- **Required work**
The expected output is every line from the one containing "Open the small room space preset dropdown" to the end of the data below, exactly, and no other line.

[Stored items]
==*==

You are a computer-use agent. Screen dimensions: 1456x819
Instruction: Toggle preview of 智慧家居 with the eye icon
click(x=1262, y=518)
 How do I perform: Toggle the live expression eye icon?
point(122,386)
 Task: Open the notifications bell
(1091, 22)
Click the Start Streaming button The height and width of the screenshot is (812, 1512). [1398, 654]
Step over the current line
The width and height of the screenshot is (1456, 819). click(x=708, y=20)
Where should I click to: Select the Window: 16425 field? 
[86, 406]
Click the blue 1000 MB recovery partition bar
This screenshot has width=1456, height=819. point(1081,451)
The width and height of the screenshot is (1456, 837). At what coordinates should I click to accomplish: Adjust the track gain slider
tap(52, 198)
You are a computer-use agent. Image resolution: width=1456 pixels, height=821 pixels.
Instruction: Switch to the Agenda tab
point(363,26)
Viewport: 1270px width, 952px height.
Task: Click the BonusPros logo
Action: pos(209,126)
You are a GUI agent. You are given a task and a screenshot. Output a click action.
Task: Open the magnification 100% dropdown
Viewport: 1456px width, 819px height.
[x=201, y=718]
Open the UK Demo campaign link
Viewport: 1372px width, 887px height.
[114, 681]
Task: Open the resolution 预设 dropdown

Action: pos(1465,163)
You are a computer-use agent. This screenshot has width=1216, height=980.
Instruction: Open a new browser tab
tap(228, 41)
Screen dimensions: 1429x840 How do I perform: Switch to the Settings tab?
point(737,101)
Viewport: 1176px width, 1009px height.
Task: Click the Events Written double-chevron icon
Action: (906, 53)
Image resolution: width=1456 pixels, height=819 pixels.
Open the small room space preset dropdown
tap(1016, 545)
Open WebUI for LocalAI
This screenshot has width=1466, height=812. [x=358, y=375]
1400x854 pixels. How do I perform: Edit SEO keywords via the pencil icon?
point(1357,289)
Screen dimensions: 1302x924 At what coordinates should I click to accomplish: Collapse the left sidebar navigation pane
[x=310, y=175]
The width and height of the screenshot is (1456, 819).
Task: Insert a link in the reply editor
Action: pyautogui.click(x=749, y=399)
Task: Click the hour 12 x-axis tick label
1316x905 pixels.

==*==

- **Written answer**
Open the small room space preset dropdown
tap(1016, 545)
Open WebUI for LocalAI
This screenshot has width=1466, height=812. [x=358, y=375]
1400x854 pixels. How do I perform: Edit SEO keywords via the pencil icon?
point(1357,289)
Screen dimensions: 1302x924 At what coordinates should I click to accomplish: Collapse the left sidebar navigation pane
[x=310, y=175]
The width and height of the screenshot is (1456, 819).
Task: Insert a link in the reply editor
Action: pyautogui.click(x=749, y=399)
Task: Click the hour 12 x-axis tick label
1316x905 pixels.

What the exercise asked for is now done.